Exercise aim:
In the copy, include no pictures. Reproduce the rest of the entries exactly.

★ ★ ★ ★ ★ ★ ★

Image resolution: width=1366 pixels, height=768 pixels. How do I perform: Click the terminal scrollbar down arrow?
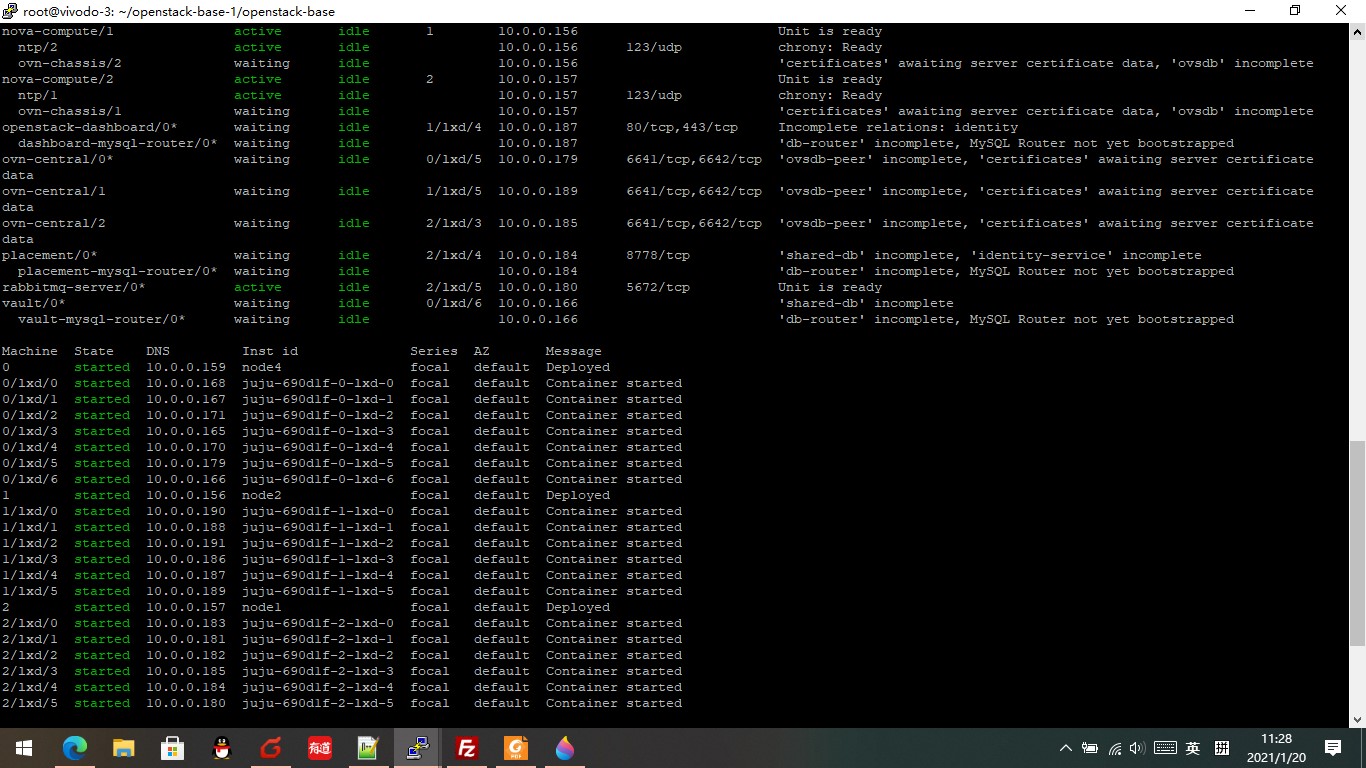point(1357,719)
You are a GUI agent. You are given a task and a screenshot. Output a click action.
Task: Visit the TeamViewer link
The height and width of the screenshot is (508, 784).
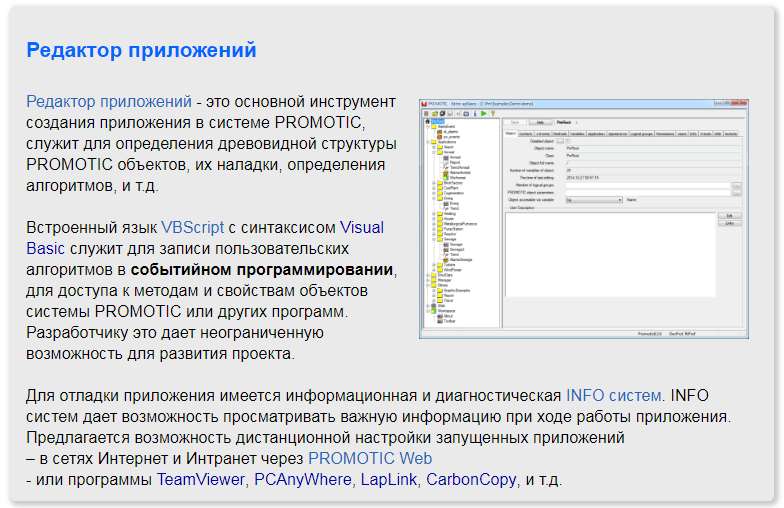coord(200,480)
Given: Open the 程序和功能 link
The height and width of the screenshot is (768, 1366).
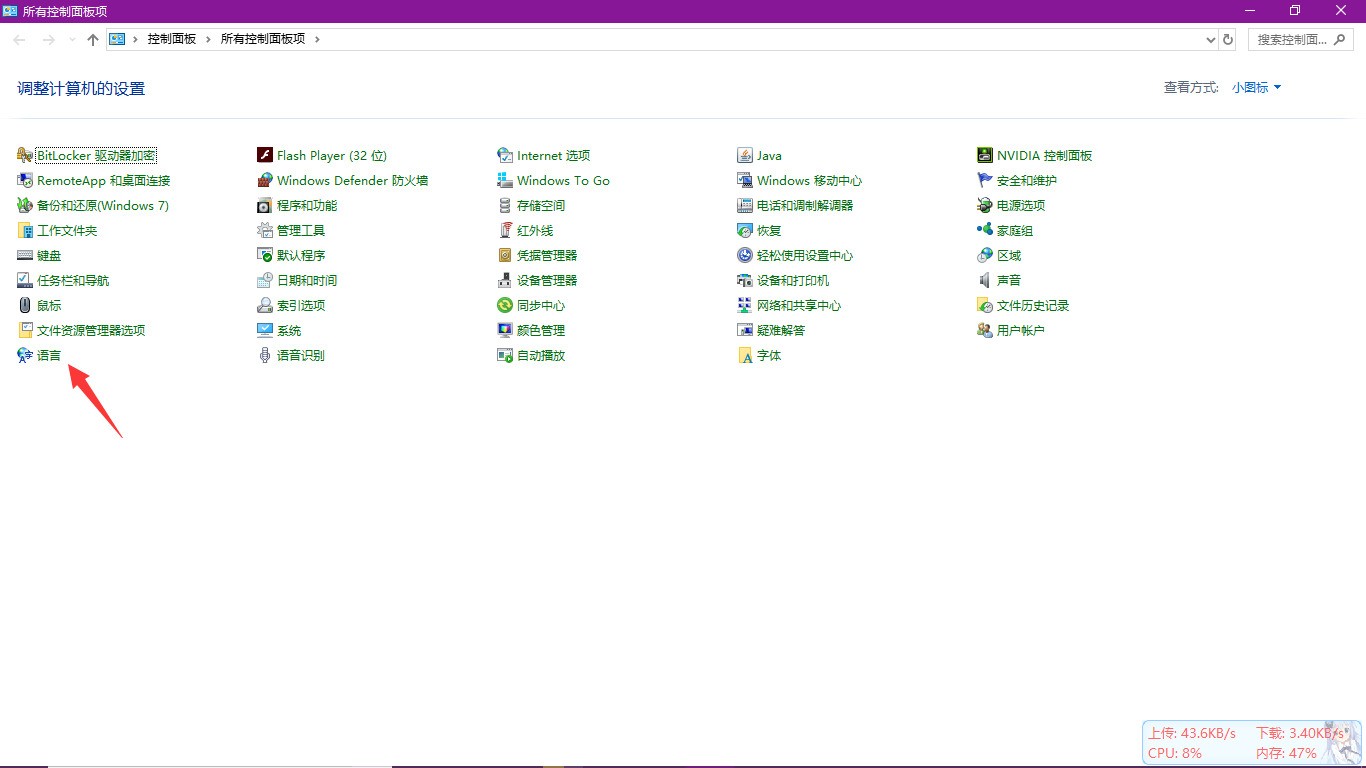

★ ★ ★ ★ ★ ★ ★

Answer to the problem:
Image resolution: width=1366 pixels, height=768 pixels. How do I perform: Click the terminal scrollbar down arrow?
point(1357,719)
You are a GUI agent. You are given a task and a screenshot. Output a click action.
Task: Visit the TeamViewer link
The height and width of the screenshot is (508, 784).
coord(200,480)
Given: Open the 程序和功能 link
The height and width of the screenshot is (768, 1366).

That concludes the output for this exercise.